* **Problem to work on**
Down to the final line, return the records unchanged.
_ _ _ _ _ _ _
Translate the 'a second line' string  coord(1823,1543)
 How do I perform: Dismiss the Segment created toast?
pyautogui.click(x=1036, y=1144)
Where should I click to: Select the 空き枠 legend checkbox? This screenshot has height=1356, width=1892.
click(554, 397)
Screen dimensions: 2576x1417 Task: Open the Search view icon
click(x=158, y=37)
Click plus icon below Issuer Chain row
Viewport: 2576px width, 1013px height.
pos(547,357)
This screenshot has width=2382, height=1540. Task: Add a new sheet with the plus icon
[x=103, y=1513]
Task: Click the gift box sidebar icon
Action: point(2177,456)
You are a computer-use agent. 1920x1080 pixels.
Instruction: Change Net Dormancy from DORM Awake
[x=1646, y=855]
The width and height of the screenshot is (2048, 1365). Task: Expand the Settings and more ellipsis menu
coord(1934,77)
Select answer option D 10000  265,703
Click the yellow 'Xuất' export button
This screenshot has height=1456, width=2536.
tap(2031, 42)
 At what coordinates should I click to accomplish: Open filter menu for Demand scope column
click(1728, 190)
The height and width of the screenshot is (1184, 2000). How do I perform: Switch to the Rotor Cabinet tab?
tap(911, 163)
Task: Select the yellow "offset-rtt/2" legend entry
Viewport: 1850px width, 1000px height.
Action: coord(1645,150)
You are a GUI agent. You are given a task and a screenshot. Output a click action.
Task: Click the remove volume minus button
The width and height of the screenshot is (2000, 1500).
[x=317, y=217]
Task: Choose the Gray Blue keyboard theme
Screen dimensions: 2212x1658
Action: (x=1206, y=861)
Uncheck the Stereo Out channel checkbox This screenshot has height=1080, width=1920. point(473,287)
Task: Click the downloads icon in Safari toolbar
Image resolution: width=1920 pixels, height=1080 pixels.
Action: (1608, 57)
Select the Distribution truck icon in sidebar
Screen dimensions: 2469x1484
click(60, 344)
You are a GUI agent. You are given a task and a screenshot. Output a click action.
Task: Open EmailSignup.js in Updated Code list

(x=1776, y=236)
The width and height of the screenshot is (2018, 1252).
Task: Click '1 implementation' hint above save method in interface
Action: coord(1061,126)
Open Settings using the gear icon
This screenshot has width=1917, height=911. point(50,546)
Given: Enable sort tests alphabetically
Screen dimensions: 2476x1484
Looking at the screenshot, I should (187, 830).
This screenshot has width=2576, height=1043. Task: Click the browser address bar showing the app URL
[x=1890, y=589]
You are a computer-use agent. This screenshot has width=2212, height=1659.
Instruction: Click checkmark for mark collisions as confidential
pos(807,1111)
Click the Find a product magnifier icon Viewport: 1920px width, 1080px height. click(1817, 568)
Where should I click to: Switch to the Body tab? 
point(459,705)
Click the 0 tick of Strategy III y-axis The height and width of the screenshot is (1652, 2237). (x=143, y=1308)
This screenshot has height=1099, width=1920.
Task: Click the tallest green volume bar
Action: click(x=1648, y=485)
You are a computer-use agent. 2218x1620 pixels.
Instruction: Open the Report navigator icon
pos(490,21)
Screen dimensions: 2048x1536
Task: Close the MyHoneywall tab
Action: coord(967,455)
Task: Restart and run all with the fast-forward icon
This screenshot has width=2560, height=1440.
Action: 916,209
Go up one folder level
_ _ _ _ _ _ _
* **Solution to this task**
Translate the 'a second line' string  coord(1823,1543)
 How do I perform: Dismiss the Segment created toast?
pyautogui.click(x=1036, y=1144)
Where should I click to: Select the 空き枠 legend checkbox? This screenshot has height=1356, width=1892.
click(554, 397)
Screen dimensions: 2576x1417 Task: Open the Search view icon
click(x=158, y=37)
Click plus icon below Issuer Chain row
Viewport: 2576px width, 1013px height.
pos(547,357)
This screenshot has width=2382, height=1540. Task: Add a new sheet with the plus icon
[x=103, y=1513]
Task: Click the gift box sidebar icon
Action: point(2177,456)
You are a computer-use agent. 1920x1080 pixels.
Instruction: Change Net Dormancy from DORM Awake
[x=1646, y=855]
The width and height of the screenshot is (2048, 1365). Task: Expand the Settings and more ellipsis menu
coord(1934,77)
Select answer option D 10000  265,703
Click the yellow 'Xuất' export button
This screenshot has height=1456, width=2536.
tap(2031, 42)
 At what coordinates should I click to accomplish: Open filter menu for Demand scope column
click(1728, 190)
The height and width of the screenshot is (1184, 2000). How do I perform: Switch to the Rotor Cabinet tab?
tap(911, 163)
Task: Select the yellow "offset-rtt/2" legend entry
Viewport: 1850px width, 1000px height.
Action: coord(1645,150)
You are a GUI agent. You are given a task and a screenshot. Output a click action.
Task: Click the remove volume minus button
The width and height of the screenshot is (2000, 1500).
[x=317, y=217]
Task: Choose the Gray Blue keyboard theme
Screen dimensions: 2212x1658
Action: (x=1206, y=861)
Uncheck the Stereo Out channel checkbox This screenshot has height=1080, width=1920. point(473,287)
Task: Click the downloads icon in Safari toolbar
Image resolution: width=1920 pixels, height=1080 pixels.
Action: (1608, 57)
Select the Distribution truck icon in sidebar
Screen dimensions: 2469x1484
click(60, 344)
You are a GUI agent. You are given a task and a screenshot. Output a click action.
Task: Open EmailSignup.js in Updated Code list

(x=1776, y=236)
The width and height of the screenshot is (2018, 1252).
Task: Click '1 implementation' hint above save method in interface
Action: coord(1061,126)
Open Settings using the gear icon
This screenshot has width=1917, height=911. point(50,546)
Given: Enable sort tests alphabetically
Screen dimensions: 2476x1484
Looking at the screenshot, I should (187, 830).
This screenshot has width=2576, height=1043. Task: Click the browser address bar showing the app URL
[x=1890, y=589]
You are a computer-use agent. This screenshot has width=2212, height=1659.
Instruction: Click checkmark for mark collisions as confidential
pos(807,1111)
Click the Find a product magnifier icon Viewport: 1920px width, 1080px height. click(1817, 568)
Where should I click to: Switch to the Body tab? 
point(459,705)
Click the 0 tick of Strategy III y-axis The height and width of the screenshot is (1652, 2237). (x=143, y=1308)
This screenshot has height=1099, width=1920.
Task: Click the tallest green volume bar
Action: click(x=1648, y=485)
You are a computer-use agent. 2218x1620 pixels.
Instruction: Open the Report navigator icon
pos(490,21)
Screen dimensions: 2048x1536
Task: Close the MyHoneywall tab
Action: coord(967,455)
Task: Restart and run all with the fast-forward icon
This screenshot has width=2560, height=1440.
Action: 916,209
Go up one folder level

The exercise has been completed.